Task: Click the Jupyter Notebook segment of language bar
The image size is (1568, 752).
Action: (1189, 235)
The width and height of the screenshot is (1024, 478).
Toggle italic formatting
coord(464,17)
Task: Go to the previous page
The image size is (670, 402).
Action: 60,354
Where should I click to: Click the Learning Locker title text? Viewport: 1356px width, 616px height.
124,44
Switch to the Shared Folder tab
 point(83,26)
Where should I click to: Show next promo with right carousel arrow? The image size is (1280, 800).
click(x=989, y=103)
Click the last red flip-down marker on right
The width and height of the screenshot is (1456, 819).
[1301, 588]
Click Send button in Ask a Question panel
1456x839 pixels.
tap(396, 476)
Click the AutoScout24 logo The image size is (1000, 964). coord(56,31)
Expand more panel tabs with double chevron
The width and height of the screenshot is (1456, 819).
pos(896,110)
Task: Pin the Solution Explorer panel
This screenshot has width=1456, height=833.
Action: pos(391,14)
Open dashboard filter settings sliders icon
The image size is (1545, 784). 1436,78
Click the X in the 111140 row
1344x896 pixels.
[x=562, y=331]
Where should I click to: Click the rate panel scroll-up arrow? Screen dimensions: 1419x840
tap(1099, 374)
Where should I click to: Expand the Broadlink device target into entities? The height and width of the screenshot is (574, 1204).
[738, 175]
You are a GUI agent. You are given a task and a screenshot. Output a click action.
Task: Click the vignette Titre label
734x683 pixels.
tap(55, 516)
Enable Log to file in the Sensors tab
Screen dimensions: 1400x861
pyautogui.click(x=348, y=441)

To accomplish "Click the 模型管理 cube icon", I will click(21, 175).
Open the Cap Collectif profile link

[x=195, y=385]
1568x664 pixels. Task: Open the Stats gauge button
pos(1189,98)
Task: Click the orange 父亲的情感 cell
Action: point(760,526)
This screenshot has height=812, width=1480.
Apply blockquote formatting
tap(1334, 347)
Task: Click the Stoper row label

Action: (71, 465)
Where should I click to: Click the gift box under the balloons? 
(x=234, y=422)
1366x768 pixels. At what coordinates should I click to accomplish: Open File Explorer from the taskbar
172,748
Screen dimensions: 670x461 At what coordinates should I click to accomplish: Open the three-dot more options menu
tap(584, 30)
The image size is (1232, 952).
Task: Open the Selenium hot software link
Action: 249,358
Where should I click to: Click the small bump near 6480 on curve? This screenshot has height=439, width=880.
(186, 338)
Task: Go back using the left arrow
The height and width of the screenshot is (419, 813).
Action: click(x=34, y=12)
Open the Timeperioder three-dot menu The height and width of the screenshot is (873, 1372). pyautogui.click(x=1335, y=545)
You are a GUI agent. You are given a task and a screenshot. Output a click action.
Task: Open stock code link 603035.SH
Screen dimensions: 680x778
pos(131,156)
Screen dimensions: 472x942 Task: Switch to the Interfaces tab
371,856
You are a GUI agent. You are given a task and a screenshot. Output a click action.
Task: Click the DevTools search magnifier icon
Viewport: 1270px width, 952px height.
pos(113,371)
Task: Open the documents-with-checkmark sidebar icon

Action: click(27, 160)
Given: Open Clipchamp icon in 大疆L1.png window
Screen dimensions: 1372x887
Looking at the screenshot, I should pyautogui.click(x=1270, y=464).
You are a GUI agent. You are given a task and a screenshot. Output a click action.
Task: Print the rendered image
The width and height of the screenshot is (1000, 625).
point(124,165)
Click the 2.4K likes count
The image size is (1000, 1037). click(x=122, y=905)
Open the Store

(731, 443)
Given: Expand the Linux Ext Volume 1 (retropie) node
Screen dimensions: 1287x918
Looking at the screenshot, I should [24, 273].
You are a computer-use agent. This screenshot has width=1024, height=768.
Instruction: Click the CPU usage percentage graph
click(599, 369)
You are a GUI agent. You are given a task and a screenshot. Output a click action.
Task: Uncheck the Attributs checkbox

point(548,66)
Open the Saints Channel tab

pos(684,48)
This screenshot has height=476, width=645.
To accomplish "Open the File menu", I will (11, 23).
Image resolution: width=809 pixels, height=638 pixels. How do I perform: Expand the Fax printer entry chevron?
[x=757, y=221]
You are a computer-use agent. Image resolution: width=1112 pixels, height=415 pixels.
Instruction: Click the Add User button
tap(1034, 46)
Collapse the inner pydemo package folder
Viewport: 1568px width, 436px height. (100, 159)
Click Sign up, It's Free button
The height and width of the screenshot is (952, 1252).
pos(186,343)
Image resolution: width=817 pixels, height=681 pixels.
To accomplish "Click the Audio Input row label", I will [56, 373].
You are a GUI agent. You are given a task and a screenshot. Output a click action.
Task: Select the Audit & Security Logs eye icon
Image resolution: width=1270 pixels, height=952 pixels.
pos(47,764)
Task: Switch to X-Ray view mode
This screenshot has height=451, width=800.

+++++

--- Given request ---
Repeat these rows with every "Where should I click to" swapped for "What spot should I click to" and everything else left unchanged.

--- Written solution ---
Task: Click the Jupyter Notebook segment of language bar
The image size is (1568, 752).
Action: (1189, 235)
The width and height of the screenshot is (1024, 478).
Toggle italic formatting
coord(464,17)
Task: Go to the previous page
The image size is (670, 402).
Action: 60,354
What spot should I click to: Click the Learning Locker title text? Viewport: 1356px width, 616px height.
124,44
Switch to the Shared Folder tab
 point(83,26)
What spot should I click to: Show next promo with right carousel arrow? The image size is (1280, 800).
click(x=989, y=103)
Click the last red flip-down marker on right
The width and height of the screenshot is (1456, 819).
[1301, 588]
Click Send button in Ask a Question panel
1456x839 pixels.
tap(396, 476)
Click the AutoScout24 logo The image size is (1000, 964). coord(56,31)
Expand more panel tabs with double chevron
The width and height of the screenshot is (1456, 819).
pos(896,110)
Task: Pin the Solution Explorer panel
This screenshot has width=1456, height=833.
Action: pos(391,14)
Open dashboard filter settings sliders icon
The image size is (1545, 784). 1436,78
Click the X in the 111140 row
1344x896 pixels.
[x=562, y=331]
What spot should I click to: Click the rate panel scroll-up arrow? Screen dimensions: 1419x840
tap(1099, 374)
What spot should I click to: Expand the Broadlink device target into entities? The height and width of the screenshot is (574, 1204).
[738, 175]
You are a GUI agent. You are given a task and a screenshot. Output a click action.
Task: Click the vignette Titre label
734x683 pixels.
tap(55, 516)
Enable Log to file in the Sensors tab
Screen dimensions: 1400x861
pyautogui.click(x=348, y=441)

To accomplish "Click the 模型管理 cube icon", I will click(21, 175).
Open the Cap Collectif profile link

[x=195, y=385]
1568x664 pixels. Task: Open the Stats gauge button
pos(1189,98)
Task: Click the orange 父亲的情感 cell
Action: point(760,526)
This screenshot has height=812, width=1480.
Apply blockquote formatting
tap(1334, 347)
Task: Click the Stoper row label

Action: (71, 465)
What spot should I click to: Click the gift box under the balloons? 
(x=234, y=422)
1366x768 pixels. At what coordinates should I click to accomplish: Open File Explorer from the taskbar
172,748
Screen dimensions: 670x461 At what coordinates should I click to accomplish: Open the three-dot more options menu
tap(584, 30)
The image size is (1232, 952).
Task: Open the Selenium hot software link
Action: 249,358
What spot should I click to: Click the small bump near 6480 on curve? This screenshot has height=439, width=880.
(186, 338)
Task: Go back using the left arrow
The height and width of the screenshot is (419, 813).
Action: click(x=34, y=12)
Open the Timeperioder three-dot menu The height and width of the screenshot is (873, 1372). pyautogui.click(x=1335, y=545)
You are a GUI agent. You are given a task and a screenshot. Output a click action.
Task: Open stock code link 603035.SH
Screen dimensions: 680x778
pos(131,156)
Screen dimensions: 472x942 Task: Switch to the Interfaces tab
371,856
You are a GUI agent. You are given a task and a screenshot. Output a click action.
Task: Click the DevTools search magnifier icon
Viewport: 1270px width, 952px height.
pos(113,371)
Task: Open the documents-with-checkmark sidebar icon

Action: click(27, 160)
Given: Open Clipchamp icon in 大疆L1.png window
Screen dimensions: 1372x887
Looking at the screenshot, I should pyautogui.click(x=1270, y=464).
You are a GUI agent. You are given a task and a screenshot. Output a click action.
Task: Print the rendered image
The width and height of the screenshot is (1000, 625).
point(124,165)
Click the 2.4K likes count
The image size is (1000, 1037). click(x=122, y=905)
Open the Store

(731, 443)
Given: Expand the Linux Ext Volume 1 (retropie) node
Screen dimensions: 1287x918
Looking at the screenshot, I should [24, 273].
You are a computer-use agent. This screenshot has width=1024, height=768.
Instruction: Click the CPU usage percentage graph
click(599, 369)
You are a GUI agent. You are given a task and a screenshot. Output a click action.
Task: Uncheck the Attributs checkbox

point(548,66)
Open the Saints Channel tab

pos(684,48)
This screenshot has height=476, width=645.
To accomplish "Open the File menu", I will (11, 23).
Image resolution: width=809 pixels, height=638 pixels. How do I perform: Expand the Fax printer entry chevron?
[x=757, y=221]
You are a computer-use agent. Image resolution: width=1112 pixels, height=415 pixels.
Instruction: Click the Add User button
tap(1034, 46)
Collapse the inner pydemo package folder
Viewport: 1568px width, 436px height. (100, 159)
Click Sign up, It's Free button
The height and width of the screenshot is (952, 1252).
pos(186,343)
Image resolution: width=817 pixels, height=681 pixels.
To accomplish "Click the Audio Input row label", I will [56, 373].
You are a GUI agent. You are given a task and a screenshot. Output a click action.
Task: Select the Audit & Security Logs eye icon
Image resolution: width=1270 pixels, height=952 pixels.
pos(47,764)
Task: Switch to X-Ray view mode
This screenshot has height=451, width=800.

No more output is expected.